Unfortunately, it appears Sanders will not take this step, instead pushing the utopian dream of reforming a Democratic Party whose undemocratic leadership and structures have blocked and sabotaged his efforts at every stage.
A Movement Strategy
A working-class strategy to fight Trump and the far right is essential whether or not Sanders runs through November. The most important thing is for labor and social movements to offer a left, anti-establishment political vision.
We will need to get organized to fight for this vision. The victories already won by Fight for 15 and Black Lives Matter show what is possible.
We can build on the protests that have already taken place nationally against Trump, and launch massive peaceful protests wherever he goes. These protests can unite working people, students, people of color, unions, and everyone else terrified by the rise of Trump.
Our movement can also take up the demands popularized by Sanders’s campaign and organize en masse for free college tuition, an end to mass incarceration, Medicare for all, and a national $15 minimum wage.
In the immediate term, our most important challenge is to reach out to the millions mobilized by Sanders’s “political revolution” and convince them to organize themselves into an independent movement rather than back Hillary Clinton.
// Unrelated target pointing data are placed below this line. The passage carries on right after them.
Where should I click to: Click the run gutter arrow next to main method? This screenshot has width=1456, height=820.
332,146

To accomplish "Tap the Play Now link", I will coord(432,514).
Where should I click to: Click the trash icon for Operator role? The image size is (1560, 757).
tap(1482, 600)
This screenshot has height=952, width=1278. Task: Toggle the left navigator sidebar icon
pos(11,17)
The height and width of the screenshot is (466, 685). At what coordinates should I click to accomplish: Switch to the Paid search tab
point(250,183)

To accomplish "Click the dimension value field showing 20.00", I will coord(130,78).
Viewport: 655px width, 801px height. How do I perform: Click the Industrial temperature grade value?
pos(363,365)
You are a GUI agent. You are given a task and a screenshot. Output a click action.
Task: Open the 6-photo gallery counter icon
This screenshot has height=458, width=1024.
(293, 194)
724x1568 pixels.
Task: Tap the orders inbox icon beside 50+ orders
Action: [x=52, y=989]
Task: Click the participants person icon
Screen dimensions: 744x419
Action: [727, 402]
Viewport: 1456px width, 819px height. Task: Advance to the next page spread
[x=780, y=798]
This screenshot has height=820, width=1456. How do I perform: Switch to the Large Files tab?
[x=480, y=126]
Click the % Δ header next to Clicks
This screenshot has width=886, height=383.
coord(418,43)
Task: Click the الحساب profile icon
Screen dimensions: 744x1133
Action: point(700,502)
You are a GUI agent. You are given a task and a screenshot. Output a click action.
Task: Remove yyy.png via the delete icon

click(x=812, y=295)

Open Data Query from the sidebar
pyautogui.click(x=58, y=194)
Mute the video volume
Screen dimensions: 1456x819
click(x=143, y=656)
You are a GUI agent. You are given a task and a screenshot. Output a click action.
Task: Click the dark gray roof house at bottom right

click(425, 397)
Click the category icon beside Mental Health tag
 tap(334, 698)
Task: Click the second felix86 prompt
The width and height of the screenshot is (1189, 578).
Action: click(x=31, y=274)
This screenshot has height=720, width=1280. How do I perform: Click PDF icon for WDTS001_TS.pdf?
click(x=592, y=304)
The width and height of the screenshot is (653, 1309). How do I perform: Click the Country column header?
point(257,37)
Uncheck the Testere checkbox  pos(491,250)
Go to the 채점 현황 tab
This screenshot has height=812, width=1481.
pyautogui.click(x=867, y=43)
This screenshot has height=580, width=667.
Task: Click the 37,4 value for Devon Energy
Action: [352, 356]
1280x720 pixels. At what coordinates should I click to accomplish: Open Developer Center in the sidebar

Important flashpoints will be the mass protests planned for the Republican and Democratic National Conventions in July and August. If the organized labor and social movement forces behind Sanders put their weight behind the RNC and DNC protests, they could be huge — highlighting the mass opposition to Trump while asserting the Left’s independence from Clinton.
We will need to combine an unrelenting critique of Trump’s bigotry with a sharp critique of the corporate domination of both the Republican and Democratic parties.
Jill Stein’s Green Party campaign will likely offer the strongest left challenge in November and deserves the broadest possible support, even as we raise the vision for building a new mass party of the 99 percent.
The past few decades of bipartisan attacks on working people and the environment have laid bare the need for independence from big business and its two parties.
Supporting corporate candidates like Clinton simply entrenches a political system that generates austerity and political monstrosities like Trump’s campaign.
What we need is not party unity inside a party dominated by the billionaire class, but rather to build the independent strength and unity of the working class and all oppressed people.
No political revolution can succeed that starts and stops in an election year, or that tones down its demands so as not to embarrass whatever Wall Street–blessed Democrat is running for office.
There are no shortcuts. Ordinary people can defeat the Right, but doing so will require ending our subservience to the Democratic Party.
To fully succeed we need to get organized and build our own party, a party of the 99 percent, that will fight alongside progressive movements, rather than against them.